The Salesforce for Microsoft Teams app is now released at the "general availability" commercial-release stage, Microsoft announced this week.

The app can be used by Salesforce customer relationship management (CRM) service licensees who are also Microsoft Teams collaboration service licensees. Specifically, the app is for "Salesforce customers with Sales and Service licenses in Enterprise, or higher editions," per the app's description.

Licensees can leverage the app's integration to see Salesforce CRM records within Teams "channels, chat conversations and meetings." Also, it'll be possible to use Salesforce "Custom Objects" in Teams, "starting in summer '21," per the app's description.

Licensees can pin Salesforce CRM records in Teams channels and edit those records within Teams. The integration afforded by the app also lets Teams users post conversational snippets from the Salesforce Chatter feed. There's also calendar integration, "starting in summer '21," for organizations using Salesforce's Sales Cloud Unlimited edition.
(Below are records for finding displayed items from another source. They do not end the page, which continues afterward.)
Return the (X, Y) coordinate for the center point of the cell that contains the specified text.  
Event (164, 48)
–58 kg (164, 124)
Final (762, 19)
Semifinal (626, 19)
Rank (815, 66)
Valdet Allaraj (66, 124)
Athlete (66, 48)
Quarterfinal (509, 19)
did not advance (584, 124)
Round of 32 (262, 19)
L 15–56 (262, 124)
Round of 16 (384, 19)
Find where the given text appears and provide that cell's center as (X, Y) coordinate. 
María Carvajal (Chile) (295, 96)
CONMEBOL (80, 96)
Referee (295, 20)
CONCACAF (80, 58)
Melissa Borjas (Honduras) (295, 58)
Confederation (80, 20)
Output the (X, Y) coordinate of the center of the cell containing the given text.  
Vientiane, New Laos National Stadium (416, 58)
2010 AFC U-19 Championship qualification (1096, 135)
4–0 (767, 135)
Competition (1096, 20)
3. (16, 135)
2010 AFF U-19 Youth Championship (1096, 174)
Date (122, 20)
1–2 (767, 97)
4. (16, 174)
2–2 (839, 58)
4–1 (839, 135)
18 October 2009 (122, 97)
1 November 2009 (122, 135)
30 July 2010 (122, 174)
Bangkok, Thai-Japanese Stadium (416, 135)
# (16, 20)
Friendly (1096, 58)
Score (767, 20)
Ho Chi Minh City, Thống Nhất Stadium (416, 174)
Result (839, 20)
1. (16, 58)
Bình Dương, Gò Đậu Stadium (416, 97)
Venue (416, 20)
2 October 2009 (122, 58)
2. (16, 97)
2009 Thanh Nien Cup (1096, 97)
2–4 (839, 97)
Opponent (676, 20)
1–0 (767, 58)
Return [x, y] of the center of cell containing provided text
The free Salesforce for Microsoft Teams app, housed in Microsoft's AppSource partner app store, can be added by IT pros from the Teams Admin Center management portal.

Microsoft's announcement noted that the integration enabled by the Salesforce for Microsoft Teams app "received a high volume of interest while in pilot." Microsoft also touted the app as an example of so-called "collaborative apps." Collaborative apps are conceived as being optimal for "hybrid work" scenarios. They enable so-called "synchronous and asynchronous working styles," according to Microsoft.

Microsoft made as splash about collaborative applications during its Build developer event back in May. These apps, enabling interactive collaborations on the fly, use the Fluid Framework, which was described early on by Microsoft as tapping existing solutions, such as the Microsoft Graph, the SharePoint Framework and Office add-ins.

A diagram in this May Microsoft article showed collaborative apps as tapping not just the Fluid Framework, but multiple Microsoft solutions. Moreover, they work across various operating system platforms:

[Click on image for larger view.] Diagram showing collaborative application technology dependencies (source: May 25, 2021 Microsoft 365 blog post).

Per the diagram, the Fluid Framework just provides components for the collaborative apps, which also use Teams and Microsoft Office user interfaces. Data support is provided by the Microsoft Graph and Microsoft Dataverse. The Azure Active Directory service provides identity and access capabilities.